Rewrite the records below, changing each "Click" to "Select" and leaving everything else the same. Omit the pictures.

◆ Raw records:
* * *
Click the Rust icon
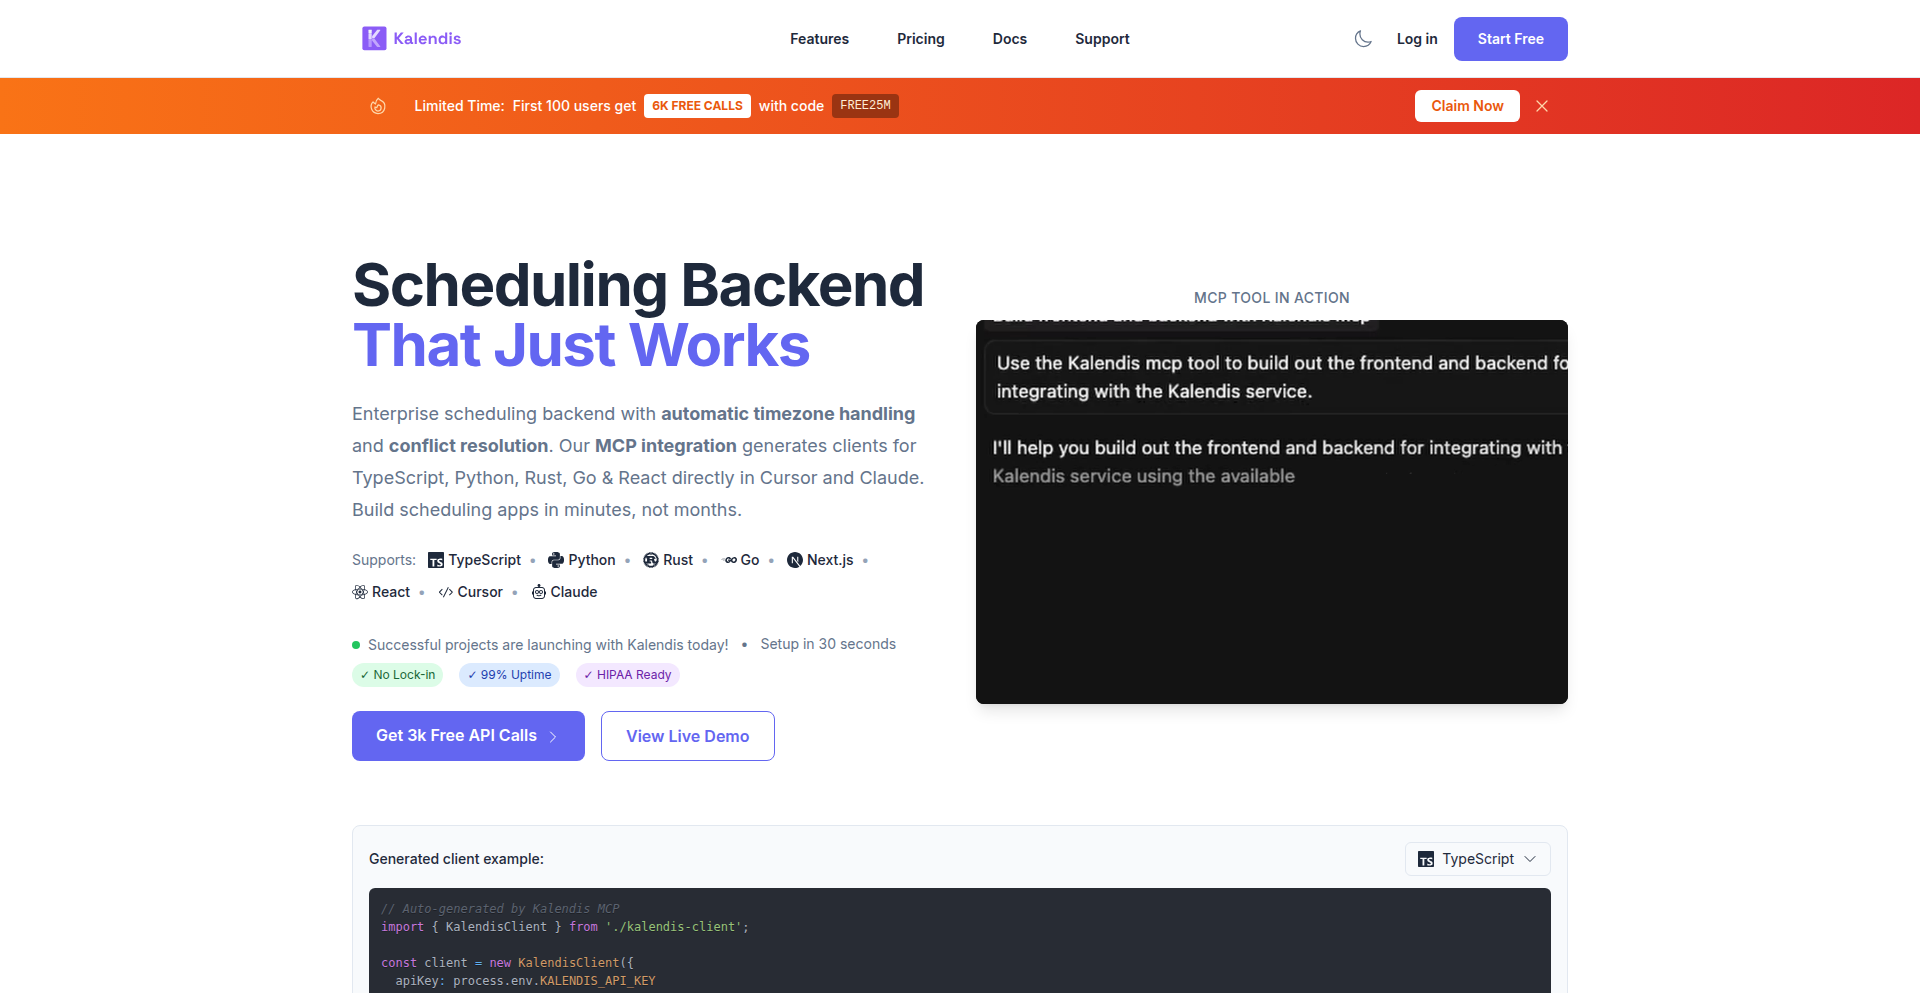1920x993 pixels. (651, 560)
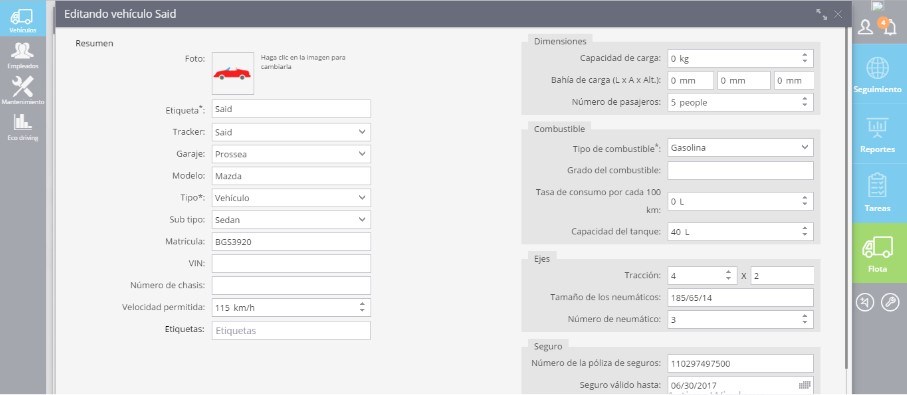Expand the Tracker dropdown
Viewport: 907px width, 395px height.
coord(291,132)
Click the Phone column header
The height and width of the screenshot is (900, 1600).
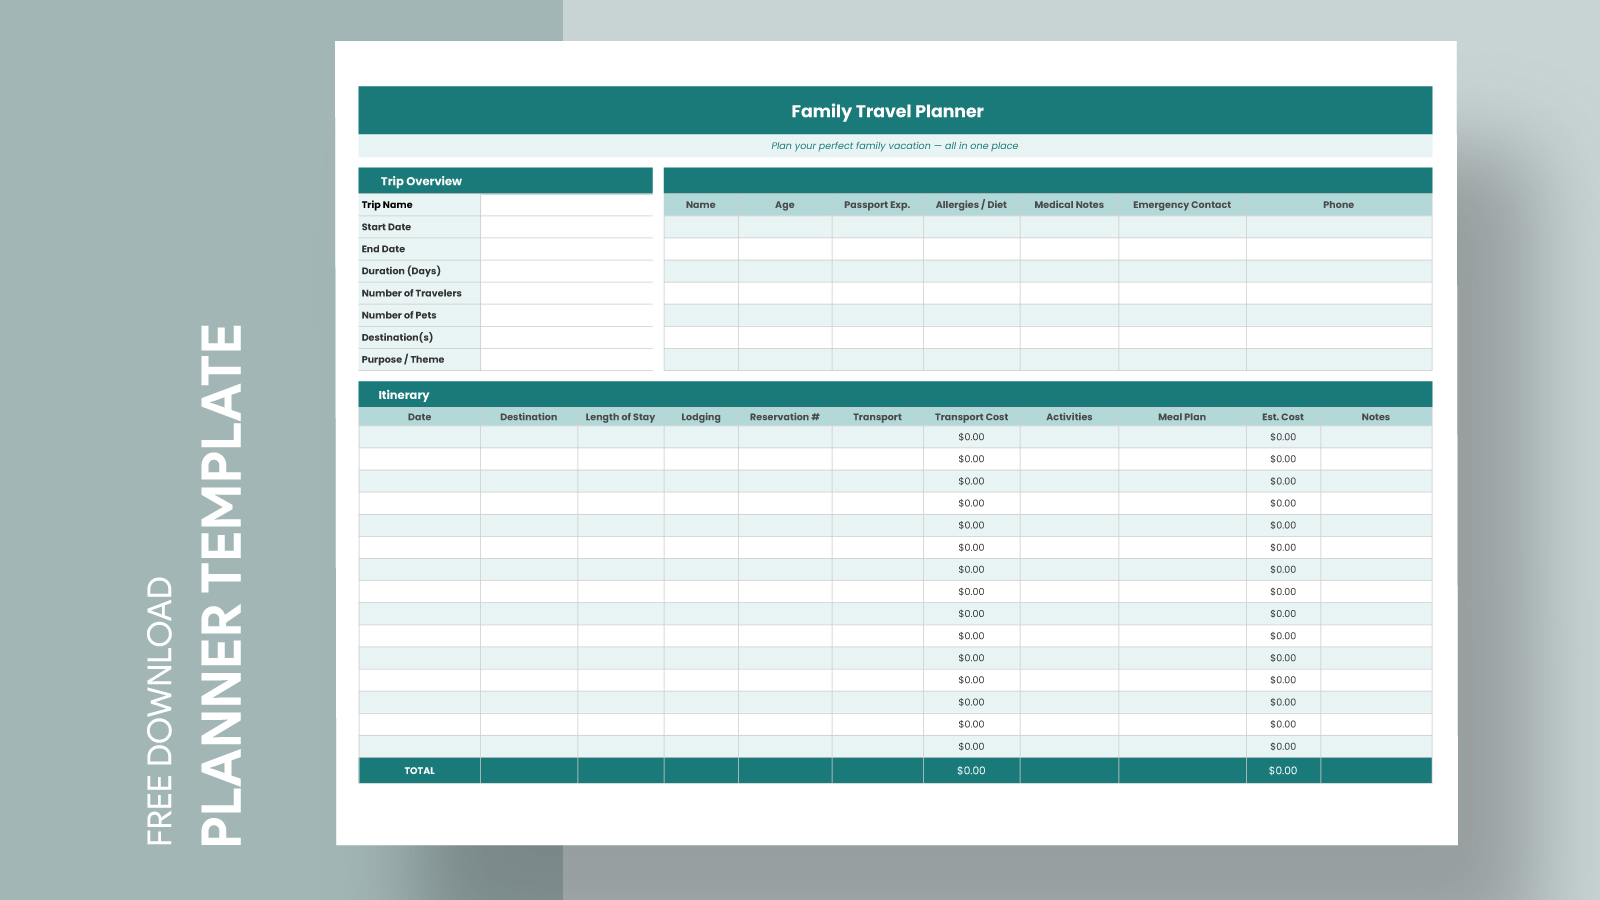coord(1338,205)
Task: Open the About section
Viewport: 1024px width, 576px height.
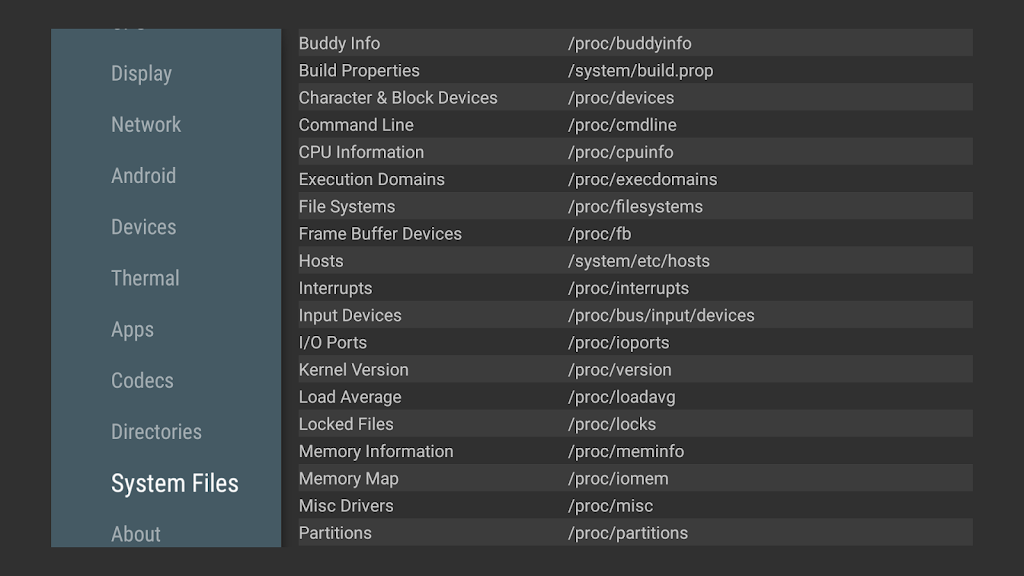Action: [136, 534]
* * *
◆ Exercise solution:
Select the Rust icon
1920x993 pixels. (651, 560)
Expand the Tracker dropdown
Viewport: 907px width, 395px height.
coord(291,132)
Select the Phone column header
The height and width of the screenshot is (900, 1600).
coord(1338,205)
Task: Open the About section
Viewport: 1024px width, 576px height.
Action: [136, 534]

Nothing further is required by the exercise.